35      The applicable rules protect those entitled to use them against improper use of designations of origin by third parties seeking to profit from the reputation which they have acquired. Such designations are intended to guarantee that the product bearing them comes from a specified geographical area and displays certain particular characteristics. They may enjoy a high reputation amongst consumers and constitute for producers who fulfil the conditions for using them an essential means of attracting custom. The reputation of designations of origin depends on their image in the minds of consumers. That image in turn depends essentially on particular characteristics and more generally on the quality of the product (see Belgium v Spain, paragraphs 54 to 56). For consumers, the link between the reputation of the producers and the quality of the products also depends on his being assured that products sold under the designation of origin are authentic (see Ravil, paragraph 49, and Consorzio del Prosciutto di Parma and Salumificio S. Rita, paragraph 64).

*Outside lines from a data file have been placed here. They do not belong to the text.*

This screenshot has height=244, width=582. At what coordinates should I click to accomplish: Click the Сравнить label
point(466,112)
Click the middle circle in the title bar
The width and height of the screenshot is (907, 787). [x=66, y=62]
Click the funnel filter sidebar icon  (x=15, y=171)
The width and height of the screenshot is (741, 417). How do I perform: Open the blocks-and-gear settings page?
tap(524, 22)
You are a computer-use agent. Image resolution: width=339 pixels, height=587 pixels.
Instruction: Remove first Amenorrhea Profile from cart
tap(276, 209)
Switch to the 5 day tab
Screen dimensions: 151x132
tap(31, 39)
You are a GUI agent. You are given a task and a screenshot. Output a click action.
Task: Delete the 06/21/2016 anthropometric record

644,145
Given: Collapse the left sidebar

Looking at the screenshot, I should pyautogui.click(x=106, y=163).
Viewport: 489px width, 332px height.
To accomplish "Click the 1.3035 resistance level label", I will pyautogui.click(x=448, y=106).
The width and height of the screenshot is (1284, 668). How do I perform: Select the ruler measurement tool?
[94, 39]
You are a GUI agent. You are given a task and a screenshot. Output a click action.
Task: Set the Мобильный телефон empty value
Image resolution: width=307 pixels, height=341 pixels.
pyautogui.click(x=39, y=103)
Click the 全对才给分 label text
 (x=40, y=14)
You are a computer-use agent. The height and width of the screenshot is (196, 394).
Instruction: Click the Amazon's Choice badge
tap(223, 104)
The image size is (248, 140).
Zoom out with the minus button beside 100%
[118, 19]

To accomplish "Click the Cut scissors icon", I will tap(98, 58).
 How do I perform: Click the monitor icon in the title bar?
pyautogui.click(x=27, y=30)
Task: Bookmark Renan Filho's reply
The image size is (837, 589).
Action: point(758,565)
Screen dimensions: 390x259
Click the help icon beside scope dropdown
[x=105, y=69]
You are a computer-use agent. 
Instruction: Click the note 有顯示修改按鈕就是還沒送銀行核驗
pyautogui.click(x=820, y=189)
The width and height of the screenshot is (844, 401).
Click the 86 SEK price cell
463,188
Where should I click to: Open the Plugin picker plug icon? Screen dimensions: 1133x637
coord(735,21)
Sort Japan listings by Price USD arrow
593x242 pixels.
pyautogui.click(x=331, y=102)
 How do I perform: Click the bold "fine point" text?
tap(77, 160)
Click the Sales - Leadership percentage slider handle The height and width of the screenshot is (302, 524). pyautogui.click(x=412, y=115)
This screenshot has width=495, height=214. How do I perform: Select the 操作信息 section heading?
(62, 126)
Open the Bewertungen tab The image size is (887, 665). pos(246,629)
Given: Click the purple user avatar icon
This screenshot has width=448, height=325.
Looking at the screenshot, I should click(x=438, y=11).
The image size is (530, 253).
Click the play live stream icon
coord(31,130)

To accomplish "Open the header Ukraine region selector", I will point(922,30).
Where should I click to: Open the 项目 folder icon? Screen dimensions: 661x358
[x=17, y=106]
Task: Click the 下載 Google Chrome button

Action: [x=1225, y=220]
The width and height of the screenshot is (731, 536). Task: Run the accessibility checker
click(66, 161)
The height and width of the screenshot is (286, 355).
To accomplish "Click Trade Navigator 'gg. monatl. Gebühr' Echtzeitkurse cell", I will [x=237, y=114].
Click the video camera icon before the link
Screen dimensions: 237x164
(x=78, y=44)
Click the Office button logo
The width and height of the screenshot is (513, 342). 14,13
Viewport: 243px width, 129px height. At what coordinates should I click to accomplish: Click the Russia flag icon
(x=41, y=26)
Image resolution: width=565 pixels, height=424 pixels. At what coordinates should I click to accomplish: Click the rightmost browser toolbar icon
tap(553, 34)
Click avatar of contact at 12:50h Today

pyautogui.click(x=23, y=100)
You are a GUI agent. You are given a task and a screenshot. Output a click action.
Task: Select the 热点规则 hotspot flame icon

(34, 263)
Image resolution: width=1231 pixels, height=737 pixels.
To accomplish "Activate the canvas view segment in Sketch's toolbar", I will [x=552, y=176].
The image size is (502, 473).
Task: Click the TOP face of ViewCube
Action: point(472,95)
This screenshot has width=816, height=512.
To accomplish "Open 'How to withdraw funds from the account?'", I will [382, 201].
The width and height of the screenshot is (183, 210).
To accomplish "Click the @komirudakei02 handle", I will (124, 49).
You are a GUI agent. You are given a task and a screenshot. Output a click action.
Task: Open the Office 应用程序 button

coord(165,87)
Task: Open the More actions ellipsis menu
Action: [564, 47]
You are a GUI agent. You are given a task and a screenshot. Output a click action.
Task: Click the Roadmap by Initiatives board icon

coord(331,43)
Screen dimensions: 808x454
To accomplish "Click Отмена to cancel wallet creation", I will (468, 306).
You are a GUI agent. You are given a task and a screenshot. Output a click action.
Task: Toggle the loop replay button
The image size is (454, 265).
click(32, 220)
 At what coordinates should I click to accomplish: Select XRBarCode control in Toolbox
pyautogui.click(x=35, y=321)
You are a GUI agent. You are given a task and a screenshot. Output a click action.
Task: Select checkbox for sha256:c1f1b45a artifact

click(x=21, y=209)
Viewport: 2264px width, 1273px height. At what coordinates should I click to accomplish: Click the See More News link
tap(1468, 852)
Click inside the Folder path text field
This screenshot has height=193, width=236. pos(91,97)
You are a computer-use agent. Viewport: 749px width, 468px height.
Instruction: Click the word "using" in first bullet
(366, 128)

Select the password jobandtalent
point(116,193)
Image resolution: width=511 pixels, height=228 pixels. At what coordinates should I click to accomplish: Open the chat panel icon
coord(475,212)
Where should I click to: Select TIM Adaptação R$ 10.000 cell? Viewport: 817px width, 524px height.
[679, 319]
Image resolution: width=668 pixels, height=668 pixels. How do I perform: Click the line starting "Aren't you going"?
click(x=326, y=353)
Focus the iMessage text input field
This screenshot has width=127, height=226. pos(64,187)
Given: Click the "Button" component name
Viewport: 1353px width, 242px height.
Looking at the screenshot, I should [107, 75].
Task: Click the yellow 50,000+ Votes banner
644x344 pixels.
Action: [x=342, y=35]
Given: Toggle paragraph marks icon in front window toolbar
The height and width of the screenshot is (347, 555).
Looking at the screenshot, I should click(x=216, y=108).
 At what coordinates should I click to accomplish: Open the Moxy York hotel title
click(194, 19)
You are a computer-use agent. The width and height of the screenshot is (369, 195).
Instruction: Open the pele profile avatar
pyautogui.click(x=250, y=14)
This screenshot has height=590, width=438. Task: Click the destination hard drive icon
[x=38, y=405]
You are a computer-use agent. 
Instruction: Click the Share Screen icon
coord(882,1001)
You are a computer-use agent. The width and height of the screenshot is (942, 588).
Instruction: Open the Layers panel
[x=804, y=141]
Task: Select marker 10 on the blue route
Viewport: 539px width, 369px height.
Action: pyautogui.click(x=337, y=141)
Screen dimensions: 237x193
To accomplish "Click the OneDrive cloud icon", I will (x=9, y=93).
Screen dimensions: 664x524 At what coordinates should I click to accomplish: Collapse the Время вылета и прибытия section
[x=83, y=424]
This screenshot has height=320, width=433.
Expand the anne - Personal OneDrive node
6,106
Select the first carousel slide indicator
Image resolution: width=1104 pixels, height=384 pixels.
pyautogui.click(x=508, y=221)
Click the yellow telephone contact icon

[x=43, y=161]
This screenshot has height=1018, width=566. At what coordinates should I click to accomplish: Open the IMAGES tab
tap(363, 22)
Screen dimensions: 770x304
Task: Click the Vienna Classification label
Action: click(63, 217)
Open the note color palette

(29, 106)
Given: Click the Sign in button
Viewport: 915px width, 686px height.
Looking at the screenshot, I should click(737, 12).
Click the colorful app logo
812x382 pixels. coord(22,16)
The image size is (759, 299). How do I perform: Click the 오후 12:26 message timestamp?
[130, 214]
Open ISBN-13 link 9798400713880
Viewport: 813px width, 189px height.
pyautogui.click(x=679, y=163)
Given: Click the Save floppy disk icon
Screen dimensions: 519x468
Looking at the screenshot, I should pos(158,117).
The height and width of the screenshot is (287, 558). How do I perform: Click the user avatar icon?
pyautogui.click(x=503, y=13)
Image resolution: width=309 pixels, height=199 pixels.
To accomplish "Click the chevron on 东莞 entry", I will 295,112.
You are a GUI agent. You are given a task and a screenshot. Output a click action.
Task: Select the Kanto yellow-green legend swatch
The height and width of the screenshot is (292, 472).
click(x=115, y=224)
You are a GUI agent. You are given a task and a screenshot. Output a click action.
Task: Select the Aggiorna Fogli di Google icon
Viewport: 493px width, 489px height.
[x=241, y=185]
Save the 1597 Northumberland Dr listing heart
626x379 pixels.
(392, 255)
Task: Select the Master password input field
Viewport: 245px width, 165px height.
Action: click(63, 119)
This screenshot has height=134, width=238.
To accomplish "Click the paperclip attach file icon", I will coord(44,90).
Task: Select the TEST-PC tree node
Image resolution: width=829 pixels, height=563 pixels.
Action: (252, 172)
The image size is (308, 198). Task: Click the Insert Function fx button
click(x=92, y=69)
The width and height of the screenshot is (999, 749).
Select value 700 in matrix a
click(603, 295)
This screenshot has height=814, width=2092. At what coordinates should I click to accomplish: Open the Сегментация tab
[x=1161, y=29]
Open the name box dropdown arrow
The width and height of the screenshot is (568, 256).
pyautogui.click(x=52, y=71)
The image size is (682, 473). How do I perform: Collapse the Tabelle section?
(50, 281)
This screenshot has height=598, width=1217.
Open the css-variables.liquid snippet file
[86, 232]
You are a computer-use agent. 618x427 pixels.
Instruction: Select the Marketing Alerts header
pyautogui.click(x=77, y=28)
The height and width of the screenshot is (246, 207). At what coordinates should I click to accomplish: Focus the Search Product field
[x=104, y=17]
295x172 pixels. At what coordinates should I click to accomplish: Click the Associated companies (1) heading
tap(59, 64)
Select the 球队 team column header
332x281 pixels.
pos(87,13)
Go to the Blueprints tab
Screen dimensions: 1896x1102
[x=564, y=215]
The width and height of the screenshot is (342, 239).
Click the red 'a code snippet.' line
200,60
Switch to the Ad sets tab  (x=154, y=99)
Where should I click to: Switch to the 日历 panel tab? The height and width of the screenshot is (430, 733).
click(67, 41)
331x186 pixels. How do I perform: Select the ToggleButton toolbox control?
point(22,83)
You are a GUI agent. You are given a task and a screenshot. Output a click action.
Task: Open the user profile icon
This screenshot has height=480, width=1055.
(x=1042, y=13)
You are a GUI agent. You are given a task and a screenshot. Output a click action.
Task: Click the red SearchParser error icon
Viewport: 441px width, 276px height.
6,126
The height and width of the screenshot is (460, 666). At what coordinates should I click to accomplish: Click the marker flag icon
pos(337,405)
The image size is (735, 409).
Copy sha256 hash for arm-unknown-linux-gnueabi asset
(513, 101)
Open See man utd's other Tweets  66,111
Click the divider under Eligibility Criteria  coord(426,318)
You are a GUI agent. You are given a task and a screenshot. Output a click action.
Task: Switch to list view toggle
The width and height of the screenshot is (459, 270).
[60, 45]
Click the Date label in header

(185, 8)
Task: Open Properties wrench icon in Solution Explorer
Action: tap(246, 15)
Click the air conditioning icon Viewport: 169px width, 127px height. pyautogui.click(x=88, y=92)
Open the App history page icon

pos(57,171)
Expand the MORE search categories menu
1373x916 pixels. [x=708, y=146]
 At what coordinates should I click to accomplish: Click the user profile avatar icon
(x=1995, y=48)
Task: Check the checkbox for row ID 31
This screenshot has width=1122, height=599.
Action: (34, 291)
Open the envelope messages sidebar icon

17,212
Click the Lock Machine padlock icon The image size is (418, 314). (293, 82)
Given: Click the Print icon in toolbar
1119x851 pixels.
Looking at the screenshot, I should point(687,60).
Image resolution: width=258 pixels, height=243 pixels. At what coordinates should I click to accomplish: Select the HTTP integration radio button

36      Under Article 30 EC, Article 29 EC does not preclude prohibitions or restrictions on exports justified, inter alia, on grounds of the protection of industrial and commercial property.

37      Since there is no doubt that designations of origin fall within the scope of industrial and commercial property rights for the purpose of Article 30 EC, a condition such as that at issue in the main proceedings, which prohibits any movement of dried grapes between the two sub‑areas of area A, must be regarded as compatible with European Union law, despite its restrictive effects on trade, provided that it is shown that it is necessary and proportionate and capable of upholding the reputation of the PDO ‘Κορινθιακή Σταφίδα Βοστίτσα (Korinthiaki Stafida Vostitsa)’ (see, to that effect, Belgium v Spain, paragraphs 58 and 59, and Consorzio del Prosciutto di Parma and Salumificio S. Rita, paragraph 66).

38      However, while a measure of that type is undoubtedly appropriate to protect the PDO of dried grapes of the ‘Vostizza’ variety, it is not sufficient for the purpose of concluding that it is justified, contrary to what is claimed by the referring court, to establish that no other measure is likely to be as effective as an absolute prohibition on movement of dried grapes between the two sub‑areas of area A.

39      On the contrary, in determining whether the restriction at issue is proportionate, it is also important to ascertain whether the measures implemented in that context go beyond what is necessary to attain the legitimate objective being pursued. In other words, it is necessary to determine whether there exist alternative measures that are also capable of attaining that objective while at the same time having a less restrictive effect on intra‑Community trade.

40      It should be noted that, as the Netherlands Government submitted in its written observations and the Advocate General pointed out at point 77 of his Opinion, it is quite possible to envisage a solution less restrictive of the free movement of goods, such as that requiring producers to have separate production lines, or even separate warehouses, in which only dried grapes of the same geographical origin can be stored, processed and packed.

41      Fragkopoulos also emphasised that its request, from which the action in the main proceedings sprang, is not in any way directed at obtaining authorisation to mix different varieties of dried grapes. Furthermore, Fragkopoulos stated at the hearing that there are fewer than 10 producers of dried grapes established in the two sub‑areas of area A, so that, as stated by the Advocate General at point 78 of his Opinion, spot checks at the respective production sites could easily be set up. Since the mixing of different varieties of dried grapes is permitted in area B, such checks would need to be carried out only within area A.

42      Moreover, it should be borne in mind in that context that a restrictive measure may be regarded as complying with the requirements of European Union law only if it genuinely reflects a concern to secure the attainment of the objective pursued in a consistent and systematic manner.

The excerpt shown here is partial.